| Task item |
Having found the line containing "Click the refresh search results icon" in the records below, copy that line and each later one exactly, dropping pictures.

----------

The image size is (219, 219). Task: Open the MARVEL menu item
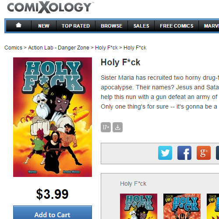coord(212,26)
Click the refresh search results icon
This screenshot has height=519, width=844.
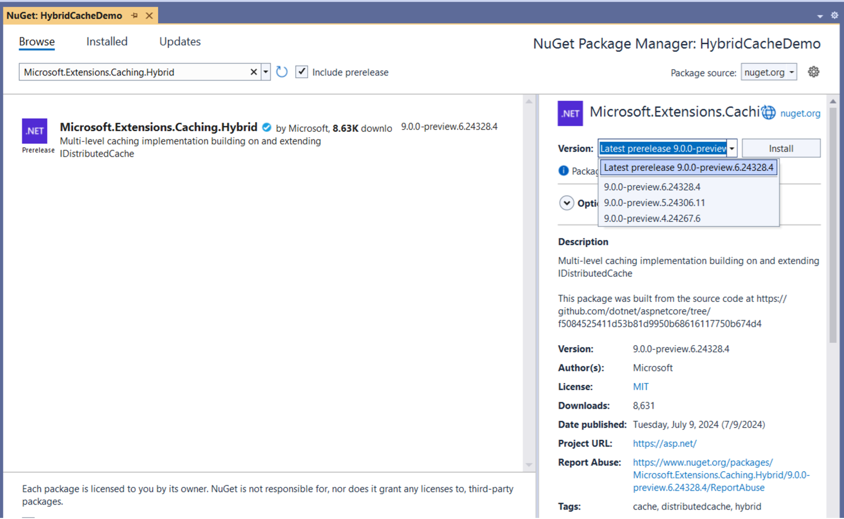click(282, 71)
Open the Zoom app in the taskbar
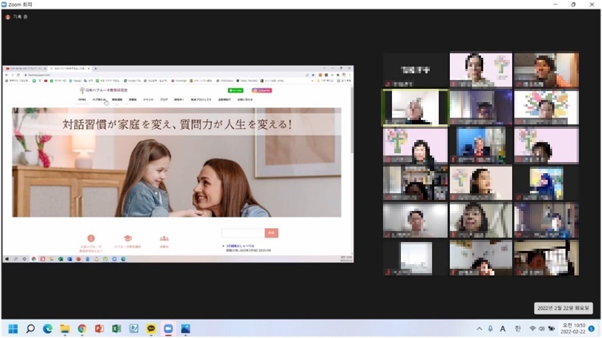 pos(168,329)
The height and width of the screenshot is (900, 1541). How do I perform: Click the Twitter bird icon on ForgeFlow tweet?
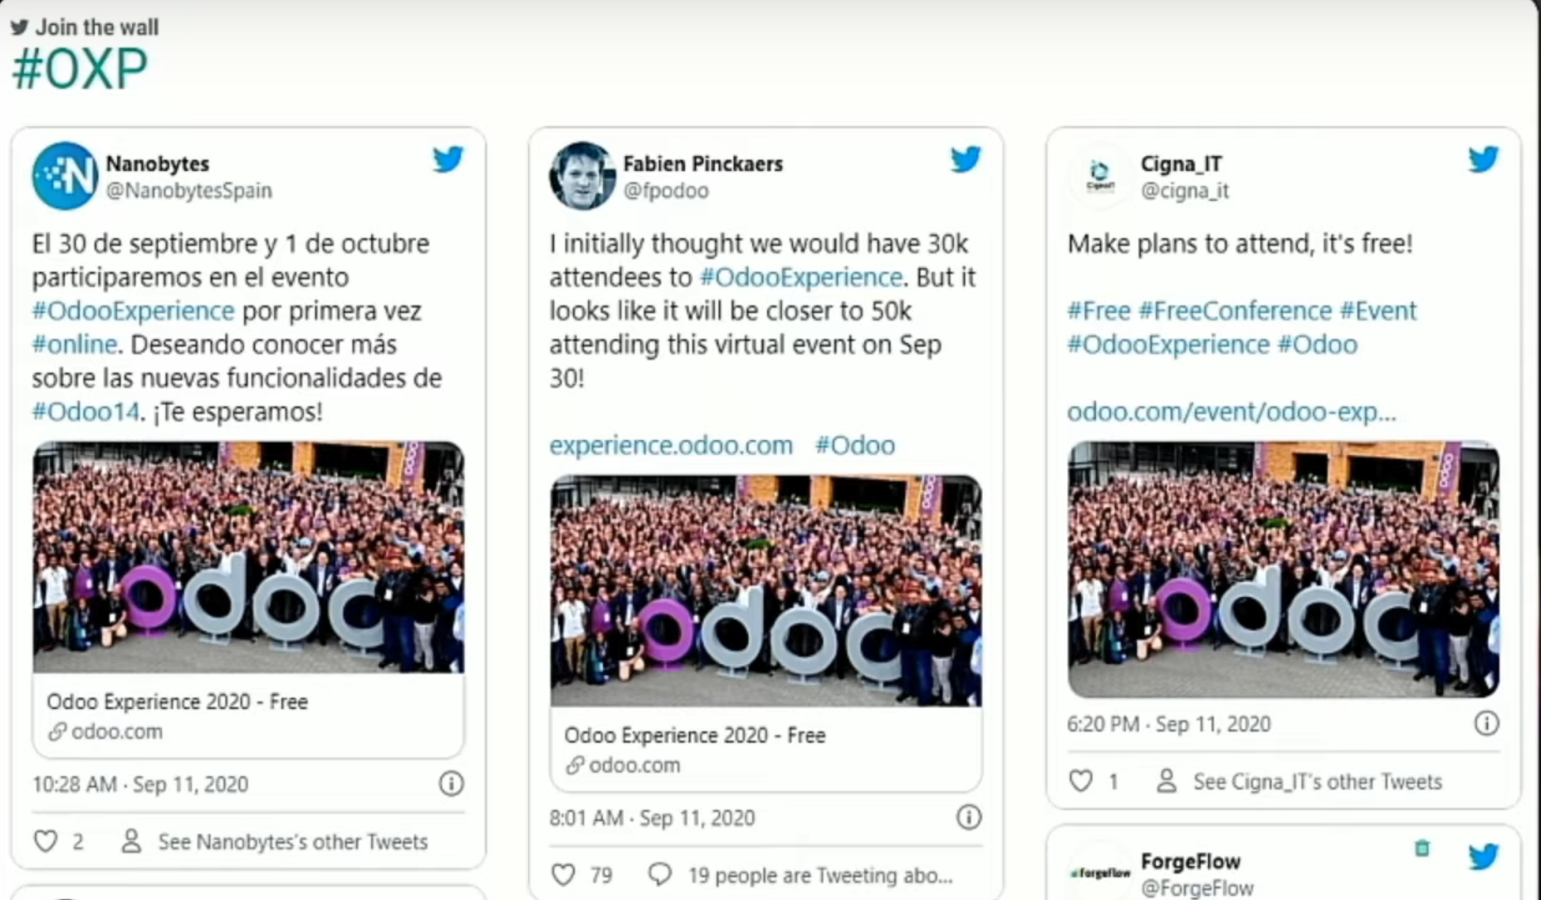[x=1484, y=856]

----------

| Reply to the exercise |
Click the refresh search results icon
This screenshot has height=519, width=844.
click(282, 71)
Open the Zoom app in the taskbar
 pos(168,329)
The height and width of the screenshot is (900, 1541). How do I perform: Click the Twitter bird icon on ForgeFlow tweet?
[x=1484, y=856]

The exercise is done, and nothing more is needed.